Pixel coordinate grounding data:
▬▬▬▬▬▬
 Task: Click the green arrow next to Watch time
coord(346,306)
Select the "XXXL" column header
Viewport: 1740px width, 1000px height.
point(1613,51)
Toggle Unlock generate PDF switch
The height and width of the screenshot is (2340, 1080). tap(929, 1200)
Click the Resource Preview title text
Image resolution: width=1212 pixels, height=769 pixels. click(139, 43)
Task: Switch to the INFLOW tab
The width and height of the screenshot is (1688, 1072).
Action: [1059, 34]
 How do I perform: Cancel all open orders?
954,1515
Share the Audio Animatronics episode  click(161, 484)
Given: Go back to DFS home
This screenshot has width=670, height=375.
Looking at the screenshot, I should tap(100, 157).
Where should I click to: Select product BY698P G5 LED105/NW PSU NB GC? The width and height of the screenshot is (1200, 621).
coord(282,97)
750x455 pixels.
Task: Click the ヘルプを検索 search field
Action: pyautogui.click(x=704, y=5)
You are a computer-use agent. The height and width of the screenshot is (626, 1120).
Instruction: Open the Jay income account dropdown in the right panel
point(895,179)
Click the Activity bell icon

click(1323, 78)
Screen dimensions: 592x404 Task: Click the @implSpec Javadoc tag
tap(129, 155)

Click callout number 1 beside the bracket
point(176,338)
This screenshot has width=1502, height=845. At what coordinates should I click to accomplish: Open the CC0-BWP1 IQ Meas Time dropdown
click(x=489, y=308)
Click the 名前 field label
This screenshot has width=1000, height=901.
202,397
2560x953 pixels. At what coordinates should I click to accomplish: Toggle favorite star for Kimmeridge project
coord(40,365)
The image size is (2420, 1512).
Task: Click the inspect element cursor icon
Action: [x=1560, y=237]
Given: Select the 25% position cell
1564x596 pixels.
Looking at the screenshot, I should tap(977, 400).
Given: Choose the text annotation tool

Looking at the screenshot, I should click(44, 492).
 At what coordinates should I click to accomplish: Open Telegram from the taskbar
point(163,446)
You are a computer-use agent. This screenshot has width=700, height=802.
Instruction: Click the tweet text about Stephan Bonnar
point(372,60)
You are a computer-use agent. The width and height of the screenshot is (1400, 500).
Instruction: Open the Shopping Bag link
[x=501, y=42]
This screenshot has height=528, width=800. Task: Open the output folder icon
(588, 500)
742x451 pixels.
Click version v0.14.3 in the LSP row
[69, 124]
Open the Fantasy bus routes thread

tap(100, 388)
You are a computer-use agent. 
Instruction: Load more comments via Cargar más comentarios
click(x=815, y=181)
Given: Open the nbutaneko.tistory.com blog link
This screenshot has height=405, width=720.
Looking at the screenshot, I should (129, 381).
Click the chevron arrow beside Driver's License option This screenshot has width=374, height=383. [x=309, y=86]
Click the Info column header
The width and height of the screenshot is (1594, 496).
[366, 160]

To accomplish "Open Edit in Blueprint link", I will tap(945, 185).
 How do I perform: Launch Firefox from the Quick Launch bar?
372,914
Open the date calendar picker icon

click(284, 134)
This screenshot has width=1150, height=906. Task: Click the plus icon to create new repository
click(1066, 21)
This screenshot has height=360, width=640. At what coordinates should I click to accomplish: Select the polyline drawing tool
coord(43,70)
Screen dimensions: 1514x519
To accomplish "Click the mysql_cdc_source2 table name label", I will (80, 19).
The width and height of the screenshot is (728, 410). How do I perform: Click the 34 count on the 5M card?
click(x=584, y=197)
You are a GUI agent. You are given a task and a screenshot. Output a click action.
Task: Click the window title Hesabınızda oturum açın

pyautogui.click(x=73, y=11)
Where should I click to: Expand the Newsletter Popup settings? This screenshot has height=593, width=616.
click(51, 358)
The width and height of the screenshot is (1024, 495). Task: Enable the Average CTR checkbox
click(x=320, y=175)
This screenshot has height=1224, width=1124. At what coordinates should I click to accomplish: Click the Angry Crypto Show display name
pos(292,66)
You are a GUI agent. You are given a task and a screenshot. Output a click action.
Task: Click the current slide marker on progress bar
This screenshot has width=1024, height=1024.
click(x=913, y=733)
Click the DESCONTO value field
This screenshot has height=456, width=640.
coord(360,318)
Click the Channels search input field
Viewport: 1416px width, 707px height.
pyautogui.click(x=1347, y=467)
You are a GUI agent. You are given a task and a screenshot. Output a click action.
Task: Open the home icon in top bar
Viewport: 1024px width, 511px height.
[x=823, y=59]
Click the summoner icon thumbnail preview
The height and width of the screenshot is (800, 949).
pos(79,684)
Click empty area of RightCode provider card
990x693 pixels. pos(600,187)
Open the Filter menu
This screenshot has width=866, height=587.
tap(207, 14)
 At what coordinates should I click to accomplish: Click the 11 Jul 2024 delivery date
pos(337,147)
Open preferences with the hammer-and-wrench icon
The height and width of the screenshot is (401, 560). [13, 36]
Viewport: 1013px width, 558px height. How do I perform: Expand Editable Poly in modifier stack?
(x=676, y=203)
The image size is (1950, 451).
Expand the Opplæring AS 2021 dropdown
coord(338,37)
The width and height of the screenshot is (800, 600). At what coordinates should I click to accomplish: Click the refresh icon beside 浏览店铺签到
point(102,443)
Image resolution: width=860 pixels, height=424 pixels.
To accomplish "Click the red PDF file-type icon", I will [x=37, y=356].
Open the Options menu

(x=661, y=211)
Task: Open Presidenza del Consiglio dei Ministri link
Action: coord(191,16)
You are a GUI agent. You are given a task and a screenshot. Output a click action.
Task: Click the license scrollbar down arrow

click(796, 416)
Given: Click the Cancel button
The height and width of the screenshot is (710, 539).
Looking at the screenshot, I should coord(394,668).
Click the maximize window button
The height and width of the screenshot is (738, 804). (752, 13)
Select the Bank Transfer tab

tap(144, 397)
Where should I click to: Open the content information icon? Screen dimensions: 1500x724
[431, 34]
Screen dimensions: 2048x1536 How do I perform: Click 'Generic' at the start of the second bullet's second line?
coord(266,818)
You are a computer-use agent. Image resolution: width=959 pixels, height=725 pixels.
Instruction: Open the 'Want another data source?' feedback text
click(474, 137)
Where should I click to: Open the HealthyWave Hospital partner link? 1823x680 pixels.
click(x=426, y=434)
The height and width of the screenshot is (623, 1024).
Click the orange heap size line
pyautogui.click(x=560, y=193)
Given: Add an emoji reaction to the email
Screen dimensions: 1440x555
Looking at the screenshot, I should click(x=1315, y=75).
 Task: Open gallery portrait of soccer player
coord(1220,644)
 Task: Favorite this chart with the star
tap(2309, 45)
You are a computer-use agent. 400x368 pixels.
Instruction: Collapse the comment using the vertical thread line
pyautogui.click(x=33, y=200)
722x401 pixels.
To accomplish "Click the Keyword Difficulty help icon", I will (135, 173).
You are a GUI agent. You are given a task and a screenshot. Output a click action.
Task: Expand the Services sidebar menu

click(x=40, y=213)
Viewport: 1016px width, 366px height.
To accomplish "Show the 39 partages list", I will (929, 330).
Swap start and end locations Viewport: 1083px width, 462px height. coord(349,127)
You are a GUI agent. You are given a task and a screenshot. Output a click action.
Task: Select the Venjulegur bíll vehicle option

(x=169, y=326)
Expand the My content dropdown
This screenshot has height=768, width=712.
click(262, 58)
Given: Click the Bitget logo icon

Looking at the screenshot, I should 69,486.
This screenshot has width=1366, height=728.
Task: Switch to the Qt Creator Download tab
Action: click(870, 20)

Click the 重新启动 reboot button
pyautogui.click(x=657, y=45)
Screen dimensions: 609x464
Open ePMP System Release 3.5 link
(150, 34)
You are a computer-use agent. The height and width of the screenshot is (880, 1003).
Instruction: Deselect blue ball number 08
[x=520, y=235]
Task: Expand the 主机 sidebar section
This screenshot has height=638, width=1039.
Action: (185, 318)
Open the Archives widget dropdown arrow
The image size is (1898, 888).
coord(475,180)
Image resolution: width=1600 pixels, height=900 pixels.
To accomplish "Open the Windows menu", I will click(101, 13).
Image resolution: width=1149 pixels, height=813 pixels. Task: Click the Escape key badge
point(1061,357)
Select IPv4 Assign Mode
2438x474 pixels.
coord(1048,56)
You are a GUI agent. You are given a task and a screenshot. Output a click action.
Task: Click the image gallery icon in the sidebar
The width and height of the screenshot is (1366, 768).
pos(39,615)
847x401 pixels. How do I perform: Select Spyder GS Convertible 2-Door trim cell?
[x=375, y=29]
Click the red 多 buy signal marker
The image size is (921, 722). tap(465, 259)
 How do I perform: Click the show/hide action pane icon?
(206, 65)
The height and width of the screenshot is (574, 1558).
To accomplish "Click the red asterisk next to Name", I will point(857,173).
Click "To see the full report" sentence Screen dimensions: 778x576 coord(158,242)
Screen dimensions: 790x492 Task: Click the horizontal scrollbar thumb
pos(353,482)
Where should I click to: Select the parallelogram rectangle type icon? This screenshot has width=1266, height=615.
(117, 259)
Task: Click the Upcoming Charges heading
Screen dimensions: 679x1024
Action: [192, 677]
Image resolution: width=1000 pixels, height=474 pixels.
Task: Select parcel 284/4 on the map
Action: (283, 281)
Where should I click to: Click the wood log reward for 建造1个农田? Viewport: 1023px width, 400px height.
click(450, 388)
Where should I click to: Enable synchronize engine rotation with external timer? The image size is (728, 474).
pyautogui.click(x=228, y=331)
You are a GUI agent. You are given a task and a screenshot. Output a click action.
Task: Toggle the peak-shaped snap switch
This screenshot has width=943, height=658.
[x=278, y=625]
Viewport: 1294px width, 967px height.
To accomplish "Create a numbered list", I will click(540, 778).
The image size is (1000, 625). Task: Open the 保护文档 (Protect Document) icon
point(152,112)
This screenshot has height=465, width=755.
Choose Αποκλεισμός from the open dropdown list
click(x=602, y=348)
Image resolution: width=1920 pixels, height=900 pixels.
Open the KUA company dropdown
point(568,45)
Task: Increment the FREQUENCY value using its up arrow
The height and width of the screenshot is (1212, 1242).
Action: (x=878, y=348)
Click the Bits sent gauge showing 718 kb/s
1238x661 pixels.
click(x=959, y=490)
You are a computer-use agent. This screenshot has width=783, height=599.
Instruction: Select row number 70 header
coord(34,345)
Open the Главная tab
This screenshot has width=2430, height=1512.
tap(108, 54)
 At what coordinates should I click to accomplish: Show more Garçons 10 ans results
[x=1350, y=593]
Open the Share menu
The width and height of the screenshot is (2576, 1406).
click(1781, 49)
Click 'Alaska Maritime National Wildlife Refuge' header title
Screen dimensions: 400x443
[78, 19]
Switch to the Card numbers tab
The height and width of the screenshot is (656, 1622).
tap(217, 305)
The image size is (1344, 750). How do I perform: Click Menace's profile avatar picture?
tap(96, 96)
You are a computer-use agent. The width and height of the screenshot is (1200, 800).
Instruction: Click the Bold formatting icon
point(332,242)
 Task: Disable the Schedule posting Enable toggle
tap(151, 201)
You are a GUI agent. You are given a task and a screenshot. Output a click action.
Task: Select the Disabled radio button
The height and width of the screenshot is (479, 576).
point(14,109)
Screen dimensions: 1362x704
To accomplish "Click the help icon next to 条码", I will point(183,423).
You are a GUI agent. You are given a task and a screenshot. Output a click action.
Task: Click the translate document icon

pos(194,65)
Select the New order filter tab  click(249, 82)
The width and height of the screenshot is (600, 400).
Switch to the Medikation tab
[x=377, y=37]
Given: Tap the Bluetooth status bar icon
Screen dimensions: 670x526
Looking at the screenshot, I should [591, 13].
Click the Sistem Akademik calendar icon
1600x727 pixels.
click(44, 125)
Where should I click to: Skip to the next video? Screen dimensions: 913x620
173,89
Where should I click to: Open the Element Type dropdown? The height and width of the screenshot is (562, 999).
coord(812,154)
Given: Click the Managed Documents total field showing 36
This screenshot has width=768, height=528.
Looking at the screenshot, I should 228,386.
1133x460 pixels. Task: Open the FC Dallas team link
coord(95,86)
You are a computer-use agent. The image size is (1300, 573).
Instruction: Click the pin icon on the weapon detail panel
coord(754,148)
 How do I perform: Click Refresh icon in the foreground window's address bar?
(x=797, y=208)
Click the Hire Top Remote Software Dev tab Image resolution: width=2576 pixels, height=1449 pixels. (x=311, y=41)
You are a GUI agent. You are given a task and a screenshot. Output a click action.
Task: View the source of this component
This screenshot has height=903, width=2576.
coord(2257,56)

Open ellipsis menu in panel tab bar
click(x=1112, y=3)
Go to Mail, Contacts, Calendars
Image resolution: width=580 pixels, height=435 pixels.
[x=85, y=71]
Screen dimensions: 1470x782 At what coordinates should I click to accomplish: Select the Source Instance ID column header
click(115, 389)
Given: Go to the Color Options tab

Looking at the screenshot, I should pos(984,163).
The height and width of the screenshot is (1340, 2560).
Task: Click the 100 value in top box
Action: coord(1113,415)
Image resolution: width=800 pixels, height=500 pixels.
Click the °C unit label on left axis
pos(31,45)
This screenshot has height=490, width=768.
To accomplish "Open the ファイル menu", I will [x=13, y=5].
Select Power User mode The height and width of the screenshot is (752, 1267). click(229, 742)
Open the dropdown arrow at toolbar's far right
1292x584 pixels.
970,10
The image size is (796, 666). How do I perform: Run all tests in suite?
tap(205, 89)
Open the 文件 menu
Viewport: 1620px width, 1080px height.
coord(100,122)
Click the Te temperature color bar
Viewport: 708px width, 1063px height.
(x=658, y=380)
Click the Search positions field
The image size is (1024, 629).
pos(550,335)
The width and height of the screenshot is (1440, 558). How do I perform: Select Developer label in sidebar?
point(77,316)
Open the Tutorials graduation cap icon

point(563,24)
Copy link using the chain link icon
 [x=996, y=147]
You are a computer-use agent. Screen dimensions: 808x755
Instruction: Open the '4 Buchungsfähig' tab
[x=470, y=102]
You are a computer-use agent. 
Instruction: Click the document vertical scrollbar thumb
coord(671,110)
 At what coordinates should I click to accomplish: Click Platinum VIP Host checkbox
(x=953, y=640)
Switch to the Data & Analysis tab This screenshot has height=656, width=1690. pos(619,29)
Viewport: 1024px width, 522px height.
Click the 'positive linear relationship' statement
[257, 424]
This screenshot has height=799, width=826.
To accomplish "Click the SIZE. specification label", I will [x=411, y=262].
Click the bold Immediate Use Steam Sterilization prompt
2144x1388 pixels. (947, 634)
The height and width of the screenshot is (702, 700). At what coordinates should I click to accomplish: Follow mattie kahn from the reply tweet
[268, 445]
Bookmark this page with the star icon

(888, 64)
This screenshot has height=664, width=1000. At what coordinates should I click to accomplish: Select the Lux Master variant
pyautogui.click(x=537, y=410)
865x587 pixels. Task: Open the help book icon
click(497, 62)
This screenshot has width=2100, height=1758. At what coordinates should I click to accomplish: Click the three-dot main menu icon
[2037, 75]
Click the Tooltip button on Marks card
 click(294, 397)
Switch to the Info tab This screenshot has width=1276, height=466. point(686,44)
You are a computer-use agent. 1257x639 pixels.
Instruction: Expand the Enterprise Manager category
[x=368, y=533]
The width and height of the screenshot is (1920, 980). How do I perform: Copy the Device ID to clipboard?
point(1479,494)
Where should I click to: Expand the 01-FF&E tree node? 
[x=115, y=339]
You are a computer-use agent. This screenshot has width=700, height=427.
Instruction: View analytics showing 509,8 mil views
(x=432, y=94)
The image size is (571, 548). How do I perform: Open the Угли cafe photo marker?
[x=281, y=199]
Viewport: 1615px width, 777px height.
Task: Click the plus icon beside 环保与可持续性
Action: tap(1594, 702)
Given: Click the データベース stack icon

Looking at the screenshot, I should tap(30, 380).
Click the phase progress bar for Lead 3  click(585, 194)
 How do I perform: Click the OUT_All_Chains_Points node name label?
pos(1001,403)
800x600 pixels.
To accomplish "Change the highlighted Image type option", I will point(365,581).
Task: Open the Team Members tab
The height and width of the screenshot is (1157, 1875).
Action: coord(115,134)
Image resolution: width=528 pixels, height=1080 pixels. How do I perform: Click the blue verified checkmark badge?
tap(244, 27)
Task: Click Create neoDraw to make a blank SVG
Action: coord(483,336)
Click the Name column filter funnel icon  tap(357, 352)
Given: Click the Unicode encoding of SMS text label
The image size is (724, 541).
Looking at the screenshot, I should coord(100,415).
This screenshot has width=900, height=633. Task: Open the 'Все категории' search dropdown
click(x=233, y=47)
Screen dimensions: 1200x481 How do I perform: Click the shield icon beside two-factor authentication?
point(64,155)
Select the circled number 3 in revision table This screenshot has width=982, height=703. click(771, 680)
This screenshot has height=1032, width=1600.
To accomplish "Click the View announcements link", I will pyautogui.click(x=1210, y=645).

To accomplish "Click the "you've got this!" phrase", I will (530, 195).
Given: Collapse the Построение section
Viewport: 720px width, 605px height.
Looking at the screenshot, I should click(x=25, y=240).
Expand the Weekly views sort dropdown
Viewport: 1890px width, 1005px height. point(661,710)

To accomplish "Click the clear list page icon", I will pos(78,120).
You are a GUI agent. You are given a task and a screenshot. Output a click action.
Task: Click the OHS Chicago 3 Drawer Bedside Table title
▬▬▬▬▬▬
Copy out, exactly and alone, the lines of the entries above between the ones holding "This screenshot has width=1150, height=906." and "Click the DESCONTO value field", inclusive.

This screenshot has width=1150, height=906. Task: Click the plus icon to create new repository
click(1066, 21)
This screenshot has height=360, width=640. At what coordinates should I click to accomplish: Select the polyline drawing tool
coord(43,70)
Screen dimensions: 1514x519
To accomplish "Click the mysql_cdc_source2 table name label", I will (80, 19).
The width and height of the screenshot is (728, 410). How do I perform: Click the 34 count on the 5M card?
click(x=584, y=197)
You are a GUI agent. You are given a task and a screenshot. Output a click action.
Task: Click the window title Hesabınızda oturum açın

pyautogui.click(x=73, y=11)
Where should I click to: Expand the Newsletter Popup settings? This screenshot has height=593, width=616.
click(51, 358)
The width and height of the screenshot is (1024, 495). Task: Enable the Average CTR checkbox
click(x=320, y=175)
This screenshot has height=1224, width=1124. At what coordinates should I click to accomplish: Click the Angry Crypto Show display name
pos(292,66)
You are a GUI agent. You are given a task and a screenshot. Output a click action.
Task: Click the current slide marker on progress bar
This screenshot has width=1024, height=1024.
click(x=913, y=733)
Click the DESCONTO value field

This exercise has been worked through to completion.